Mechanic's award was presented by Gibson in a pre-taped segment filmed in location in Australia.
"It all started as a film student falling in love with a great period of Australian films," Mechanic said. "I knew I could get the artistry and the creative sensibility I was after with Australian crews and artists."
The major award of the night, the Orry-Kelly International Award, was presented to producer Bruna Papandrea, whose credits include the Oscar-winning film Milk, Wild and Gone Girl.
Previous recipients of the Orry-Kelly award include director Baz Luhrmann, film executive Greg Coote and filmmaking collective, Blue Tongue Films. The award is named after Orry-Kelly, a Kiama-born costume designer who moved to Hollywood in the 1930s and went on to win three Oscars (for An American in Paris, Cole Porter's Les Girls and Some Like It Hot) and earn a nomination for a fourth (Gypsy).
Kelly worked for Warner Bros, Universal, RKO, 20th Century Fox and MGM.

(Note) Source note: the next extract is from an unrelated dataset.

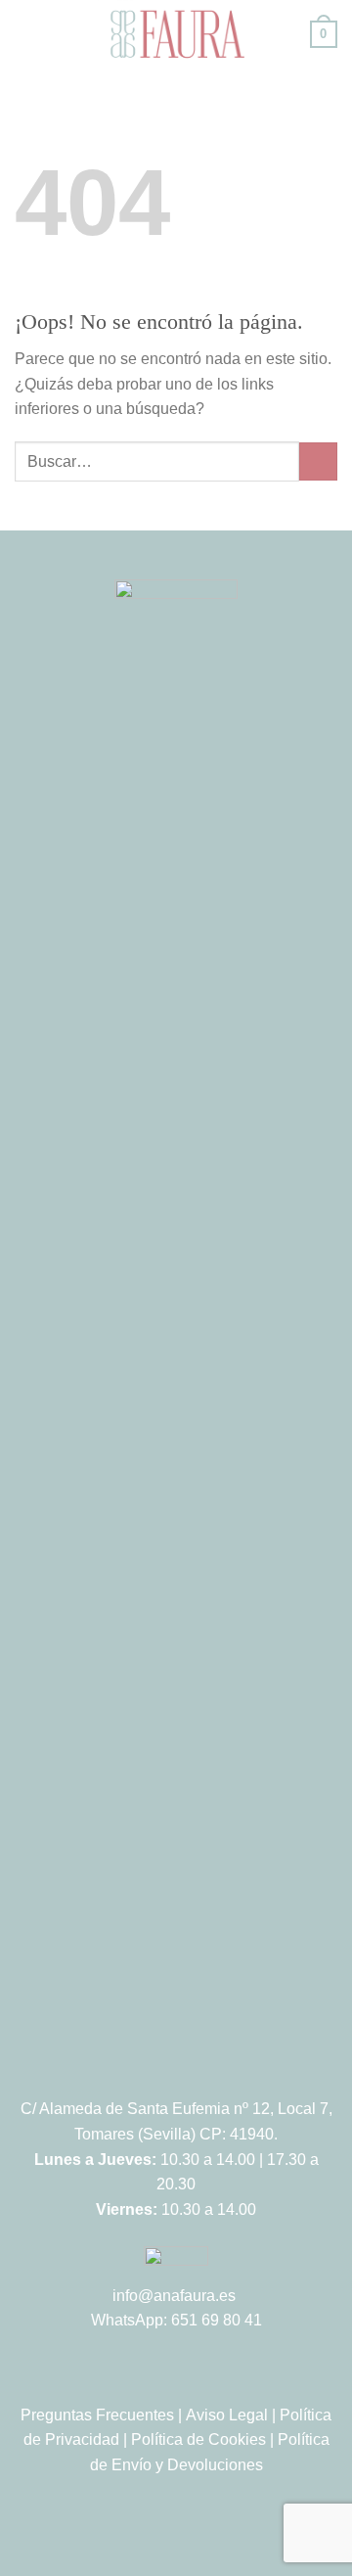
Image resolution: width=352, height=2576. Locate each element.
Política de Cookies (198, 2439)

Papandrea's meteoric career rise, including a HBO television series and a deal with ABC Studios, made her an ideal candidate for the award, Australians in Film's chairman Tracey Vieira said.

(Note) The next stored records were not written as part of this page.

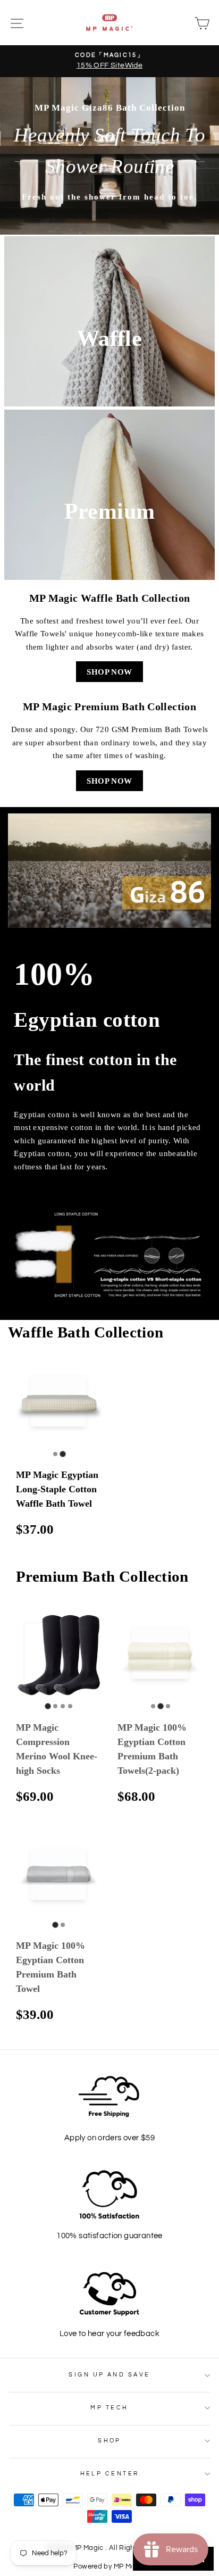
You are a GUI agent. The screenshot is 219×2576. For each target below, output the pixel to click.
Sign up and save (109, 2375)
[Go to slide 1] (55, 1454)
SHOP (109, 2441)
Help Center (109, 2474)
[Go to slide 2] (62, 1454)
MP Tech (109, 2408)
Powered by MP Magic (109, 2566)
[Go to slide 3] (63, 1706)
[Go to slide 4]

"Bruna has always been a very vocal supporter of Australia and of Australians in the industry," Vieira said.
The event was held at the Hotel InterContinental in Los Angeles; it was hosted by The Project host and TV Week Gold Logie award-winner Carrie Bickmore.
The four key awards awards were sponsored by Foxtel, Fox Studios Australia, Ausfilm and Virgin Australia; the award presenters included actress Reese Witherspoon, actor Mel Gibson, Hollywood director Michael Bay, Harry Potter and The Man from U.N.C.L.E producer Lionel Wigram and Australian actress Isla Fisher.
Among the guests were British actor Hugh Laurie, Wolf Creek director Greg McLean, director John Polson, comedian Josh Thomas, director Morgan O'Neill and Australian actors Jonathan LaPaglia, Peta Sergeant, Radha Mitchell, Damon Herriman, Matt Passmore, Brett Tucker, Grant Bowler and Gus Murray.